En la mitología griega, se menciona a un bandolero, de nombre Procusto o Damastes, hijo de Poseidón, que ofrecía hospedaje en su casa del Ático, a los viajeros; a quienes, mientras dormían, los ataba a la cama, haciendo coincidir las medidas del cuerpo con las del lecho para lo cual, o los estiraba o los cortaba. Teseo fue quien le hizo probar a Procusto, su propia medicina.

El historiador británico, Eric J. Hobsbawm (1917-2012) consideró al bandolerismo como una forma de protesta social organizada y primitiva, que contaba con el apoyo de las clases más desfavorecidas, que se beneficiaban de sus acciones, y por lo tanto, los idealizaban, como en el caso de Robin Hood, arquetipo legendario, que plasma el modelo de bandolero, defensor de los oprimidos.

En los caminos del extenso Imperio Romano, fueron frecuentes los bandoleros. El historiador romano Dion Casio (155-235) relata las fechorías de uno de ellos, llamado Bulla Felix, que tuvo en vilo a las rutas romanas, a inicios del siglo III, en una época de gran crisis, provocada por la peste, y por los elevados impuestos, que se debían soportar para pagar los ejércitos, que se necesitaban para detener el avance de los bárbaros.
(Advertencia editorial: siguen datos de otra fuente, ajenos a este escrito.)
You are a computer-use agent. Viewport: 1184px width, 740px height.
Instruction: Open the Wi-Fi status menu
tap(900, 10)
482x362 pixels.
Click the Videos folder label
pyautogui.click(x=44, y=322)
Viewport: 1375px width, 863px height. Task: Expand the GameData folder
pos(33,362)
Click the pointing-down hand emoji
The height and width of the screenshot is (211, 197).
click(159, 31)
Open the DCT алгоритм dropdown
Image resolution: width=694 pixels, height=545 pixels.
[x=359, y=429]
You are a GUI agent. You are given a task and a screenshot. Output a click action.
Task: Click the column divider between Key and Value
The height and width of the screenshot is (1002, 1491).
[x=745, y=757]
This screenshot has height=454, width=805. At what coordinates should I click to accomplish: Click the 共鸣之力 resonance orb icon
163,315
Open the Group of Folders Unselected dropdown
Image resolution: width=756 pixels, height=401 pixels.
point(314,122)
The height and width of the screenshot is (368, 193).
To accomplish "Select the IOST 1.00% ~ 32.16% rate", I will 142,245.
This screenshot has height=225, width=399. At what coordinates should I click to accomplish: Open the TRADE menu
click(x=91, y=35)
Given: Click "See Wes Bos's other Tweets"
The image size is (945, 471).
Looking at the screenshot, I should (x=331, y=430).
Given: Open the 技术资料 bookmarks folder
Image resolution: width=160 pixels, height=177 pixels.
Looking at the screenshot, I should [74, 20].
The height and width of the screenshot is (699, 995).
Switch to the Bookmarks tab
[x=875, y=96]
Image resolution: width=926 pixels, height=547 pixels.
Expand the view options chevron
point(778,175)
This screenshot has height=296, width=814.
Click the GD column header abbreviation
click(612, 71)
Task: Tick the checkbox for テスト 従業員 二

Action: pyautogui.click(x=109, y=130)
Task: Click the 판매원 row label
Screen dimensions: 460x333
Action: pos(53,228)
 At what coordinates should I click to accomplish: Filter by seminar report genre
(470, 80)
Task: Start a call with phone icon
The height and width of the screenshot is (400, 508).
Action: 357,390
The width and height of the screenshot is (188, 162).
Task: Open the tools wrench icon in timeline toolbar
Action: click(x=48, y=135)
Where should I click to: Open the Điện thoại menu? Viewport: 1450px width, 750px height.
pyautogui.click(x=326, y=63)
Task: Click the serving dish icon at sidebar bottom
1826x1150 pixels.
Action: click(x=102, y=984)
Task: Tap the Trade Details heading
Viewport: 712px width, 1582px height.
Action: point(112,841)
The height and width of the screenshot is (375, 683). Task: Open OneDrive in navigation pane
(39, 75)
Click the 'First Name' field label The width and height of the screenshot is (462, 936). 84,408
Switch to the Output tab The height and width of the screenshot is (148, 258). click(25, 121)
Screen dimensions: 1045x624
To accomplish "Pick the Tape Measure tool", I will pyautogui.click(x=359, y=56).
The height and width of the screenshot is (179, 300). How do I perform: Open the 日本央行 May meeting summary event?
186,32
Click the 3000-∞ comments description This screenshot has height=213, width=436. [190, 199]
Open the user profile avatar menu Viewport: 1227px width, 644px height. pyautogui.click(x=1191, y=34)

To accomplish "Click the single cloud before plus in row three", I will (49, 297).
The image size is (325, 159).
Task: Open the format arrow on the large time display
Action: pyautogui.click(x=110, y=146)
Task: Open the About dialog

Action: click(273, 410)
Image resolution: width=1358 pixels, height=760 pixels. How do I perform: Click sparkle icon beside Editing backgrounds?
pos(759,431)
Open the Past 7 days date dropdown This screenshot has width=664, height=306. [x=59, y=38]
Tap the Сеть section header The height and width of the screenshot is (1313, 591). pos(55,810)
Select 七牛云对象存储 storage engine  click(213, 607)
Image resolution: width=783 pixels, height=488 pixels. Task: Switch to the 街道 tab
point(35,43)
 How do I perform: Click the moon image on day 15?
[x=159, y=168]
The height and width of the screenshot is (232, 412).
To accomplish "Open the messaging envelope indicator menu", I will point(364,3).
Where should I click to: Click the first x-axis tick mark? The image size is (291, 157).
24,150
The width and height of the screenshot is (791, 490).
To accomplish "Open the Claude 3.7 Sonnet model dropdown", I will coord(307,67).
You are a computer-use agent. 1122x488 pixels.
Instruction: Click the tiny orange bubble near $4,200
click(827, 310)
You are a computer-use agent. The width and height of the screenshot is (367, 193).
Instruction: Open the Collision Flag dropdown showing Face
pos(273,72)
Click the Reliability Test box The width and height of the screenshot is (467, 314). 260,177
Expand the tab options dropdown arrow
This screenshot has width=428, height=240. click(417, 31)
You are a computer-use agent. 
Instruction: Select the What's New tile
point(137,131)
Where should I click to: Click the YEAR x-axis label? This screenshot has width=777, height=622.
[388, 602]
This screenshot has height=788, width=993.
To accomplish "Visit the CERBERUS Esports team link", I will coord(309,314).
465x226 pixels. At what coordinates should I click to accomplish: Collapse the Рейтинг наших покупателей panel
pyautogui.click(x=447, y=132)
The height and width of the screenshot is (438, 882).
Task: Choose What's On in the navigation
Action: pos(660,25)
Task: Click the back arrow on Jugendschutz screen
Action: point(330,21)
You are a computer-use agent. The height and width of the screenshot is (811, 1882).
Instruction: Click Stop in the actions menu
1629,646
Bulla Félix, reunió unos seiscientos bandoleros, que, bajo su liderazgo, asaltaban, usando la mínima violencia posible, las caravanas que traían productos a Roma desde el puerto de Brindisi. El botín, en muchos casos, era repartido entre la parte necesitada de la población. Fue condenado a las fieras.

La Edad Media, tremendamente insegura, fue testigo de una actividad muy intensa de los bandoleros, tanto de los que asolaban los caminos, como de los mismos nobles contra otros. Con la Edad Moderna, la represión hacia el bandolerismo se hizo brutal, pero, la actividad no desapareció.